In an effort to not be a homer, let me first say the Lakers were not winning that game. The intensity, the hustle and namely the unconscious shooting the Nuggets were displaying lead to one outcome: a Laker loss.
The Nuggets needed this game more than the Lakers did. The Lake Show has not shown yet this postseason that they are closers. To win this game would be to seal the door on the Nuggets, and well, that just hasn’t been the Laker M.O. this time around.
The Birdman was an absolute wrecking crew. He was the most jacked up player on the court and he flew around like a condor proving that you can do all the heroin you want if you stop doing it and hustle in the postseason. I especially enjoyed all the children in the crowd giving themselves the Birdman’s patented tattoos and faux-hawk. “When I grow up, I wanna do heroin”. If that’s the case, it’d be cooler to dress up as Sick Boy from Trainspotting, right?
Nene must have been fed the ball underneath the rim two dozen times and like most giant people, a wide open dunk is a high percentage shot.
J.R. Smith even got his ish under control to absolutely scorch the Laker “defense” the entire night, throwing up dagger after dagger.
So before I make a u-turn here, let me make sure everyone from Denver reading this gets it clear: the Nuggets outplayed the Lakers and deserved the win. I am not taking anything away from their win.

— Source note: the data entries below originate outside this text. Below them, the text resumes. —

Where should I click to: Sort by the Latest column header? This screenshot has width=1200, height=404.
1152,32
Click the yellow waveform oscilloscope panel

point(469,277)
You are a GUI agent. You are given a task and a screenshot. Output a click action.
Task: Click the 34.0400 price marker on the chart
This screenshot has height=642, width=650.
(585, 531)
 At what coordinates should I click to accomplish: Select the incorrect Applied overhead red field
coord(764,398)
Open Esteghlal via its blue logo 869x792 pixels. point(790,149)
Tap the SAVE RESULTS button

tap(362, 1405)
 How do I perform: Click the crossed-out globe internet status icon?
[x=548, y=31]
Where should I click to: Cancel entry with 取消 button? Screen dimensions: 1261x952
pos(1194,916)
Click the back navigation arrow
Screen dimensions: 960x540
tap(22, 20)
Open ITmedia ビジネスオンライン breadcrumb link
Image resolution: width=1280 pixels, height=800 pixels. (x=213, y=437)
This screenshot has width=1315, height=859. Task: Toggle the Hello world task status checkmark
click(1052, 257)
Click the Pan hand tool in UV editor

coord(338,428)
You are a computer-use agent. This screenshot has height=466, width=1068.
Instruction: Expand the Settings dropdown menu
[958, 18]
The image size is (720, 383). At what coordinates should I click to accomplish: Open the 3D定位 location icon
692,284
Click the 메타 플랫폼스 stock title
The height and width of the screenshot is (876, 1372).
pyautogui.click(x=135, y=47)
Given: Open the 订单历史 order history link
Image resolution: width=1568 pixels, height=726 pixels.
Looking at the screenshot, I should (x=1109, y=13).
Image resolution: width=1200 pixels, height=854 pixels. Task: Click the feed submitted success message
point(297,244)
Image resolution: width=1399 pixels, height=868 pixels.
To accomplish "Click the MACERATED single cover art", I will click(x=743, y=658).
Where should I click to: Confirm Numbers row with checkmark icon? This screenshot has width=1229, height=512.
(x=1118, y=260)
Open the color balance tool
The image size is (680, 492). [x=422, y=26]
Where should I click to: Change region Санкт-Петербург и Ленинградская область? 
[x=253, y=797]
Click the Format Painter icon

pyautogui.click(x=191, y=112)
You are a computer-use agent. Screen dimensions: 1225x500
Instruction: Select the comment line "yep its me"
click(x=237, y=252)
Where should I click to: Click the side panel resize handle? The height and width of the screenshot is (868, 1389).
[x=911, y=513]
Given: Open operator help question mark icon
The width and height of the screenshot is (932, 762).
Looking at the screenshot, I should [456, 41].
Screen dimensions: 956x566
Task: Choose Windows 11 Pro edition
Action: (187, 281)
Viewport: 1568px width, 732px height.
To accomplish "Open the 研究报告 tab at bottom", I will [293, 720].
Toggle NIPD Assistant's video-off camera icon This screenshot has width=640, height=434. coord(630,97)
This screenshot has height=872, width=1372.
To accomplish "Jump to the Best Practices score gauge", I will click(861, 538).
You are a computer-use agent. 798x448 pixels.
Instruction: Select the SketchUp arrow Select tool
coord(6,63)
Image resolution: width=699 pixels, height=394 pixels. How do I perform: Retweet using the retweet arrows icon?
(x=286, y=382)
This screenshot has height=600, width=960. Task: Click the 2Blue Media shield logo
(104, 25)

In fact, it isn’t about if they deserved to win at all, they did.
This is about how they won.
This was amateur hour. The Denver Thuggets, as I prefer to call them now, were not a classy cocktail last night. They were one part 1980s Detroit Pistons, one part UFC fighter, one part 2008 Paul Pierce in the Finals, and at least one part ex-heroin addict.
These guys were doing what they have been critiqued for doing all year long. They were thugs. The thing Chauncey Billups had supposedly brought them, clearly went away. It cost them Game 3 and the home court advantage they had stolen away. This game, it could have cost them dearly again if not for the tremendous hustle and clutch shooting they exhibited all night. They were the better team.
They were also the dirtier team. That says a lot in a game that featured of 80 free throws.
Dahntay Jones had the “puke a little in my mouth” moment of the game. Besides having a first name that is spelled more like a Yoga Studio than the dude when went to the Inferno in classical literature, Dahntay also apparently wishes he played soccer. At one point, he confused Kobe’s ankle for the ball.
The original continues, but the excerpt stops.